━━━ PROVIDED RECORDS
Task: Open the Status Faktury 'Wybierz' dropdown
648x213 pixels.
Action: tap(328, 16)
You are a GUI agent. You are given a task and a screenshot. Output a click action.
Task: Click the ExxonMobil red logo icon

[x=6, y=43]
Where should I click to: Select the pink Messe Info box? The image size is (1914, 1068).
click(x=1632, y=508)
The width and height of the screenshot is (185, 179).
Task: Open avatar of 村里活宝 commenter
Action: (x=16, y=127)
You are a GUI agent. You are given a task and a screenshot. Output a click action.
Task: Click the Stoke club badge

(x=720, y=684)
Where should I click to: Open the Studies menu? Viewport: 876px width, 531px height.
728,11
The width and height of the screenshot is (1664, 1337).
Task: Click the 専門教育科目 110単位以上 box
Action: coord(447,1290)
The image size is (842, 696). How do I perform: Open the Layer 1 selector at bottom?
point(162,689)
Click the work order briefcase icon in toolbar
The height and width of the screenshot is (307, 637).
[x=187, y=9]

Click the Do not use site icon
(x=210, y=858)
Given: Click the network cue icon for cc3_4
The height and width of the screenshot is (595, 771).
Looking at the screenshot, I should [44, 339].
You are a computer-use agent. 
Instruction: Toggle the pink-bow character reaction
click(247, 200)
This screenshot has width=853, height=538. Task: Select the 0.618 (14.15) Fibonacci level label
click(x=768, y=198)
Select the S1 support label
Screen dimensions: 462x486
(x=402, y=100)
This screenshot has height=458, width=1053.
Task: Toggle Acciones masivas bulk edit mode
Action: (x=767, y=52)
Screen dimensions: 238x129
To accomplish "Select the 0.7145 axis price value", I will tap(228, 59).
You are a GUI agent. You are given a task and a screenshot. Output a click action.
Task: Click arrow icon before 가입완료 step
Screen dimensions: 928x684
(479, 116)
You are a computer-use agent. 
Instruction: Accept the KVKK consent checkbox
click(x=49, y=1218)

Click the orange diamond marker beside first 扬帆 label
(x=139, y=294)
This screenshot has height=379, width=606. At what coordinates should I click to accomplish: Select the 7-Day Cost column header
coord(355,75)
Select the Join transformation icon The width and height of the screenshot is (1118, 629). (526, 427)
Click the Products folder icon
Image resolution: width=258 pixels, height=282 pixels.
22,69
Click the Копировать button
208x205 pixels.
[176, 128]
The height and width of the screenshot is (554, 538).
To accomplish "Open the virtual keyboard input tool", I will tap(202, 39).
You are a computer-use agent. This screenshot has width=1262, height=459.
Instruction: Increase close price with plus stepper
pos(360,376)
━━━━━━
TASK INSTRUCTIONS
Put the listing above into a numbered list, with the blank lines left out.

FINISHED EXERCISE
1. Task: Open the Status Faktury 'Wybierz' dropdown
2. 648x213 pixels.
3. Action: tap(328, 16)
4. You are a GUI agent. You are given a task and a screenshot. Output a click action.
5. Task: Click the ExxonMobil red logo icon
6. [x=6, y=43]
7. Where should I click to: Select the pink Messe Info box? The image size is (1914, 1068).
8. click(x=1632, y=508)
9. The width and height of the screenshot is (185, 179).
10. Task: Open avatar of 村里活宝 commenter
11. Action: (x=16, y=127)
12. You are a GUI agent. You are given a task and a screenshot. Output a click action.
13. Task: Click the Stoke club badge
14. (x=720, y=684)
15. Where should I click to: Open the Studies menu? Viewport: 876px width, 531px height.
16. 728,11
17. The width and height of the screenshot is (1664, 1337).
18. Task: Click the 専門教育科目 110単位以上 box
19. Action: coord(447,1290)
20. The image size is (842, 696). How do I perform: Open the Layer 1 selector at bottom?
21. point(162,689)
22. Click the work order briefcase icon in toolbar
23. The height and width of the screenshot is (307, 637).
24. [x=187, y=9]
25. Click the Do not use site icon
26. (x=210, y=858)
27. Given: Click the network cue icon for cc3_4
28. The height and width of the screenshot is (595, 771).
29. Looking at the screenshot, I should [44, 339].
30. You are a computer-use agent. 
31. Instruction: Toggle the pink-bow character reaction
32. click(247, 200)
33. This screenshot has width=853, height=538. Task: Select the 0.618 (14.15) Fibonacci level label
34. click(x=768, y=198)
35. Select the S1 support label
36. Screen dimensions: 462x486
37. (x=402, y=100)
38. This screenshot has height=458, width=1053.
39. Task: Toggle Acciones masivas bulk edit mode
40. Action: (x=767, y=52)
41. Screen dimensions: 238x129
42. To accomplish "Select the 0.7145 axis price value", I will tap(228, 59).
43. You are a GUI agent. You are given a task and a screenshot. Output a click action.
44. Task: Click arrow icon before 가입완료 step
45. Screen dimensions: 928x684
46. (479, 116)
47. You are a computer-use agent. 
48. Instruction: Accept the KVKK consent checkbox
49. click(x=49, y=1218)
50. Click the orange diamond marker beside first 扬帆 label
51. (x=139, y=294)
52. This screenshot has height=379, width=606. At what coordinates should I click to accomplish: Select the 7-Day Cost column header
53. coord(355,75)
54. Select the Join transformation icon The width and height of the screenshot is (1118, 629). (526, 427)
55. Click the Products folder icon
56. Image resolution: width=258 pixels, height=282 pixels.
57. 22,69
58. Click the Копировать button
59. 208x205 pixels.
60. [176, 128]
61. The height and width of the screenshot is (554, 538).
62. To accomplish "Open the virtual keyboard input tool", I will tap(202, 39).
63. You are a computer-use agent. This screenshot has width=1262, height=459.
64. Instruction: Increase close price with plus stepper
65. pos(360,376)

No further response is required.